▶ _Task to carry out_
What is printed must match, line for line, the records from their first line through the line containing "Switch to the Structures tab", with pictures left out.

Collection entries
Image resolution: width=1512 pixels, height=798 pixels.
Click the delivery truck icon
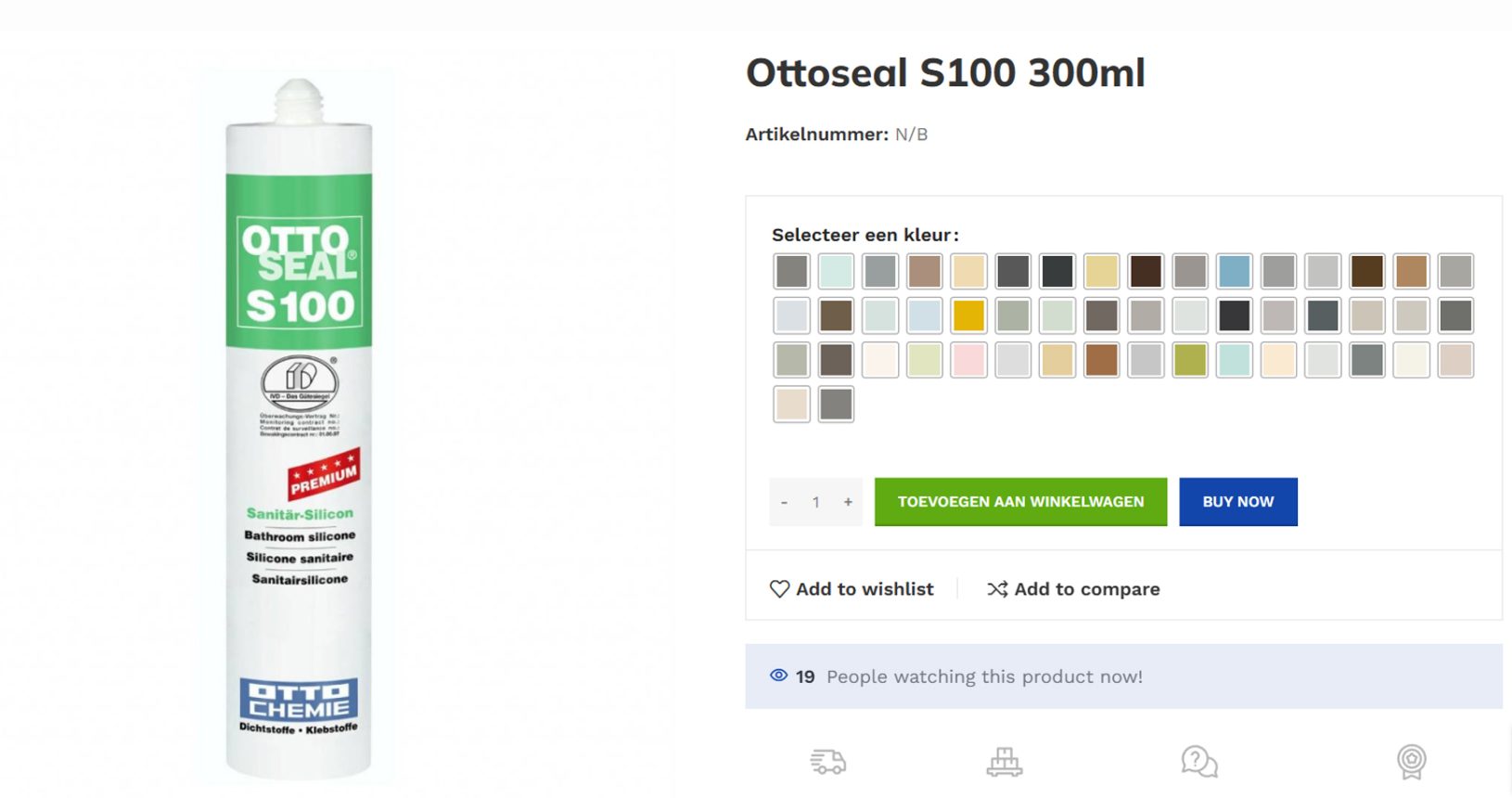(828, 762)
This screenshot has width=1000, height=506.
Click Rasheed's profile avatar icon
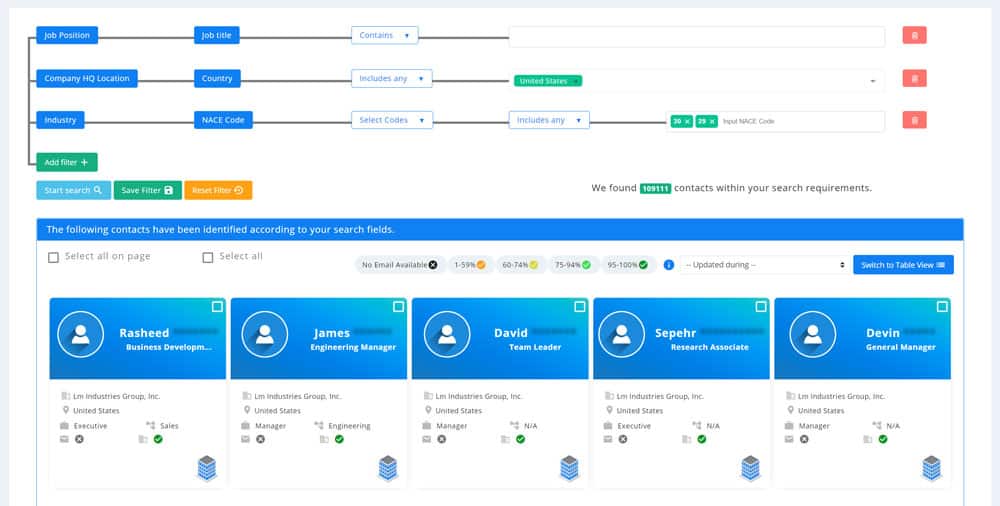(81, 336)
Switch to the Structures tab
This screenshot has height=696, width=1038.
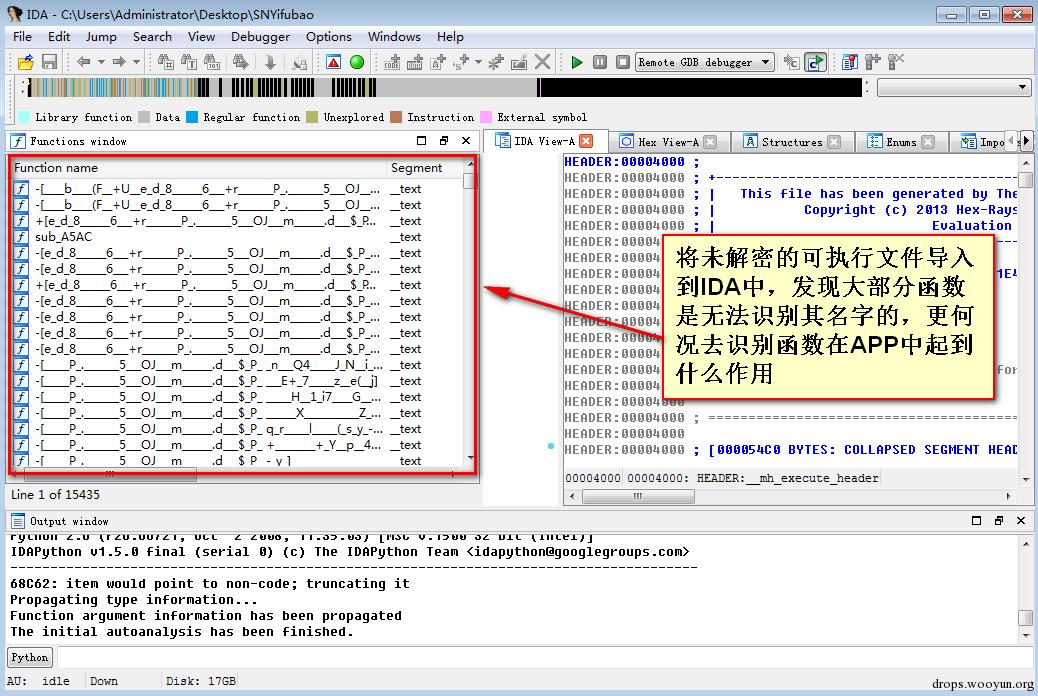click(x=791, y=142)
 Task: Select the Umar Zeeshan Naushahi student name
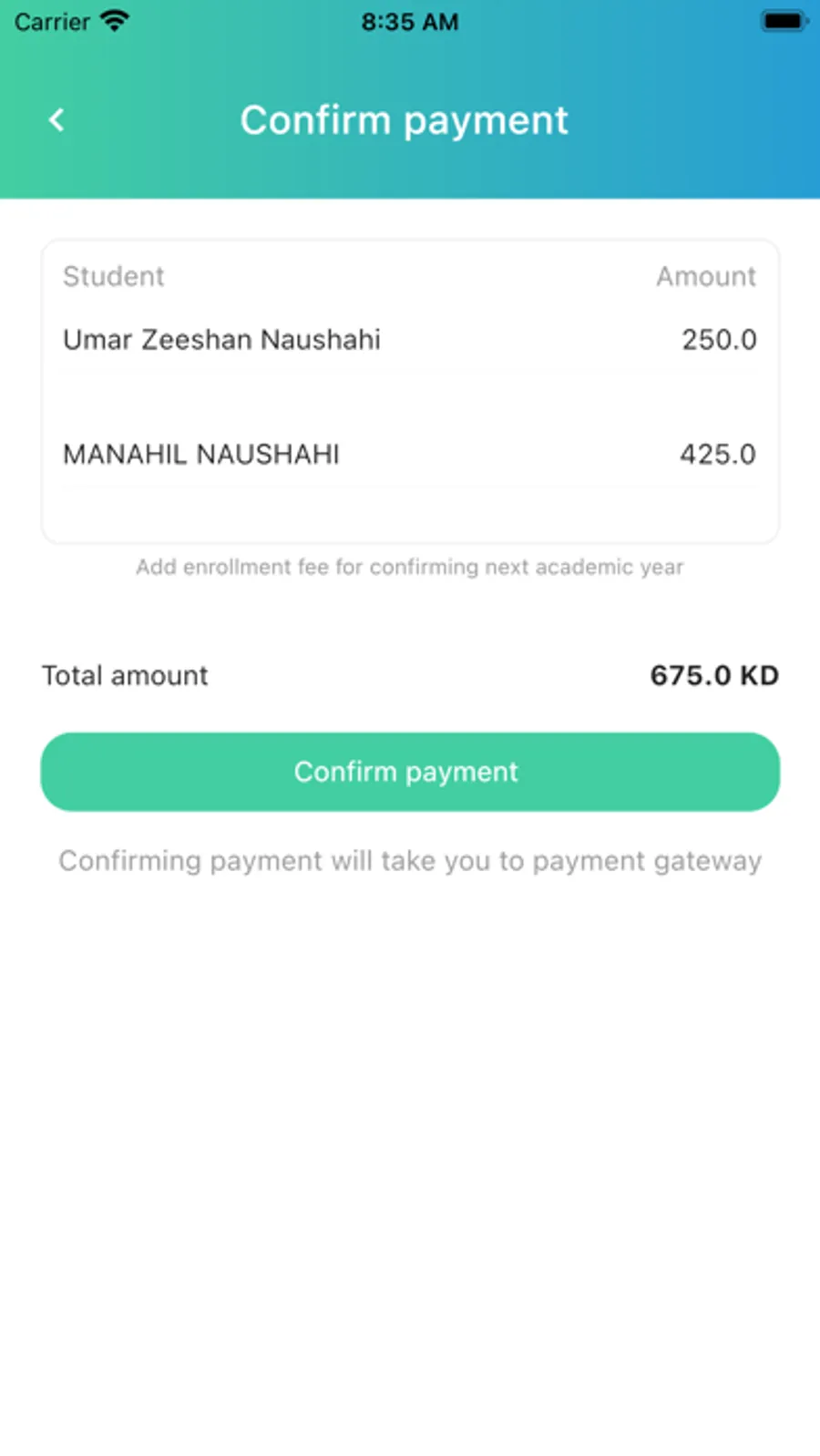[221, 340]
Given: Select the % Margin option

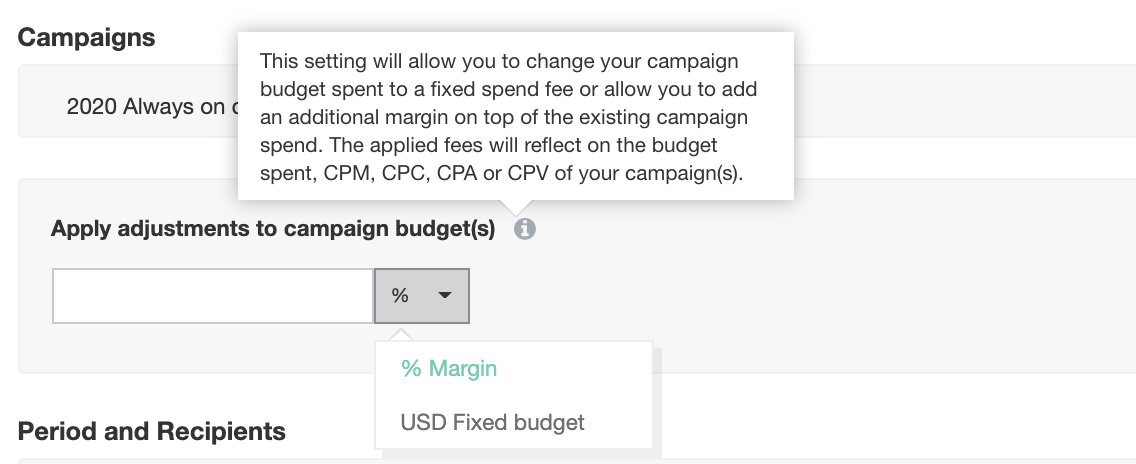Looking at the screenshot, I should 449,368.
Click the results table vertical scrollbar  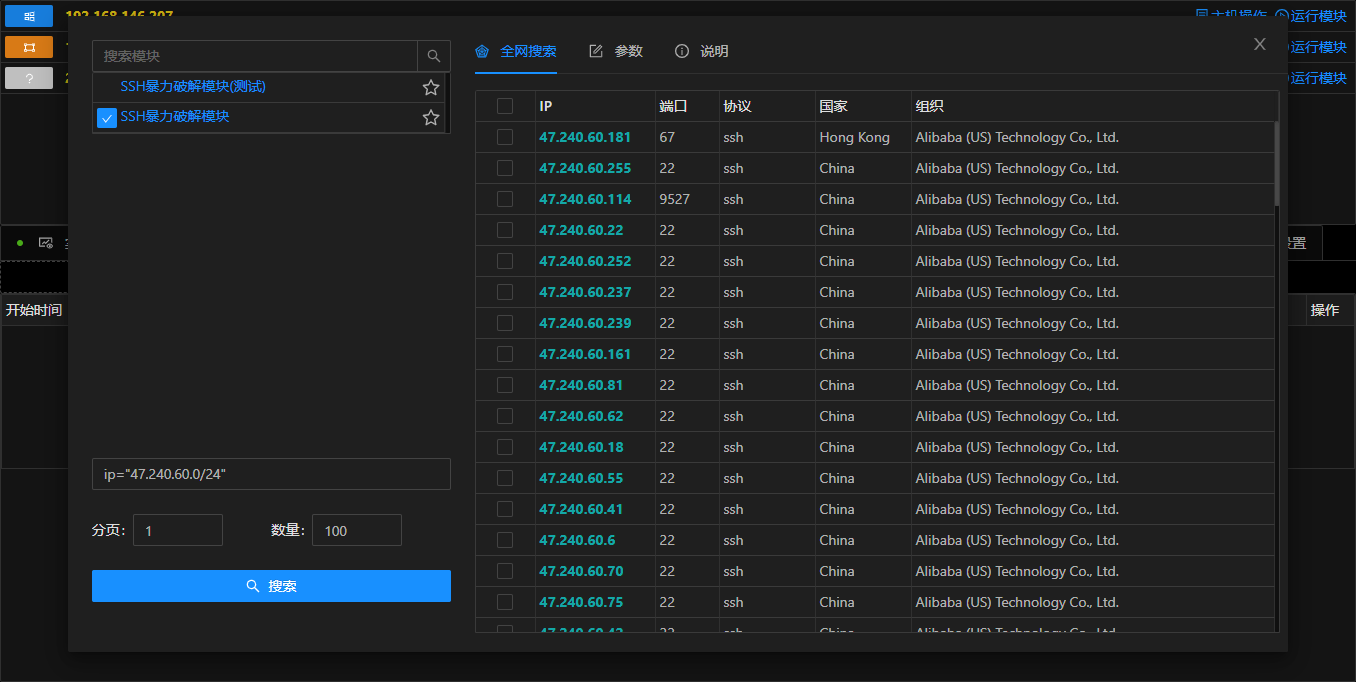[1277, 165]
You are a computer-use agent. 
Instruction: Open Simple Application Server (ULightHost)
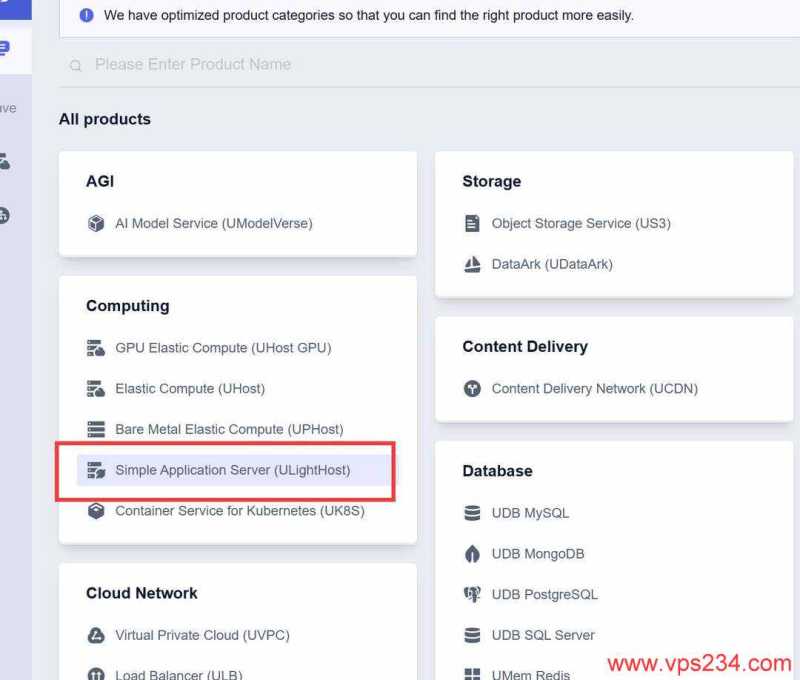click(232, 470)
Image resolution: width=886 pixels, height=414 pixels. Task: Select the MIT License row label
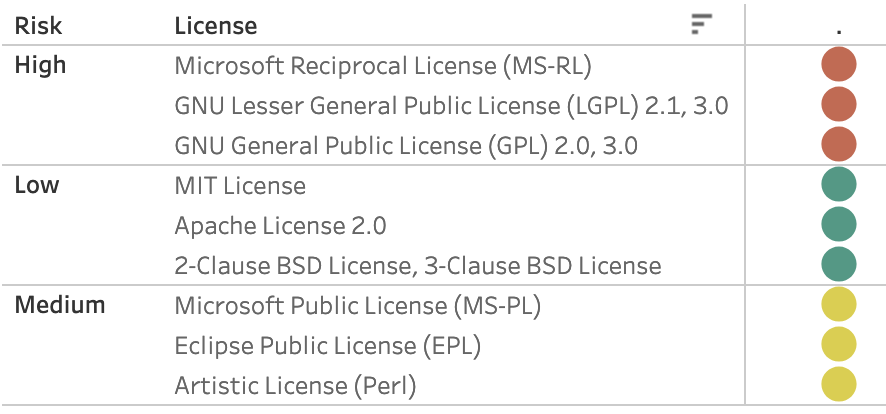[240, 186]
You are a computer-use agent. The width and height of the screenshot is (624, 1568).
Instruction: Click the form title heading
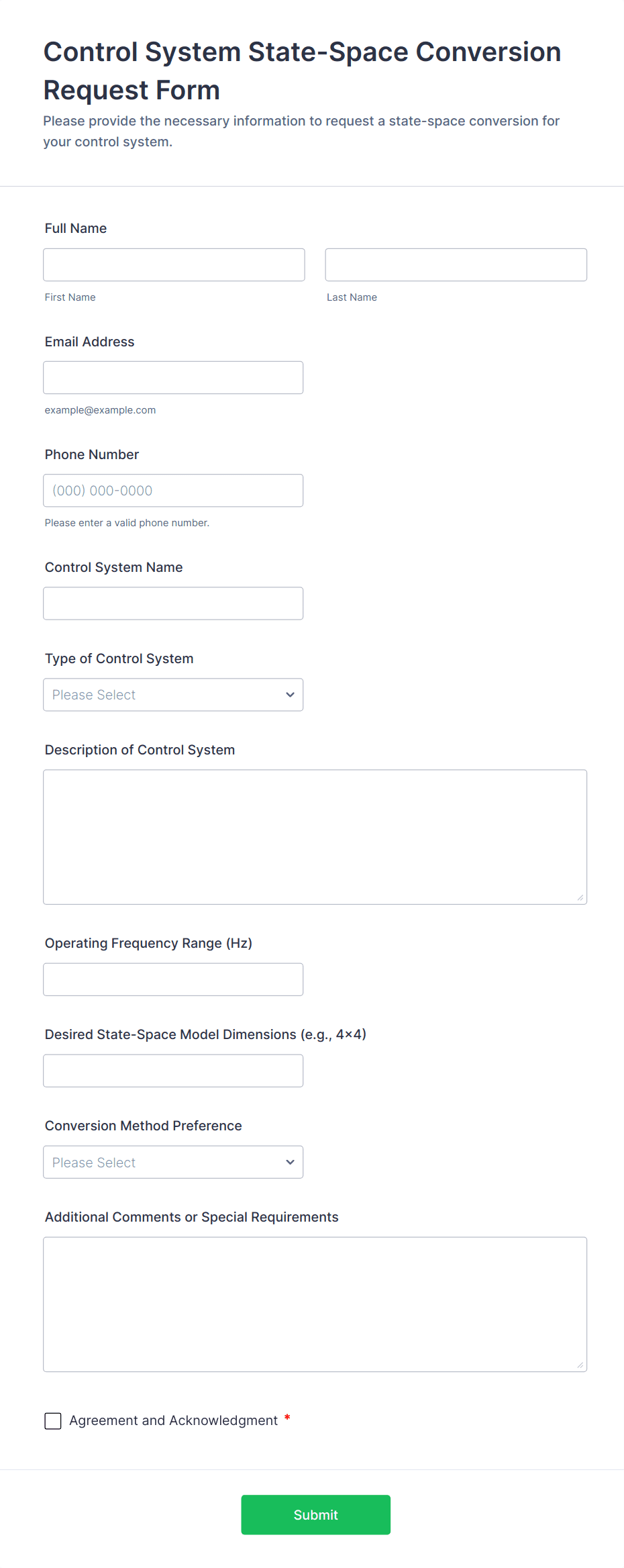point(302,70)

▶ _Task answer_
Image resolution: width=1512 pixels, height=798 pixels.
Click the delivery truck icon
(828, 762)
This screenshot has width=1000, height=506.
Click Rasheed's profile avatar icon
(81, 336)
Switch to the Structures tab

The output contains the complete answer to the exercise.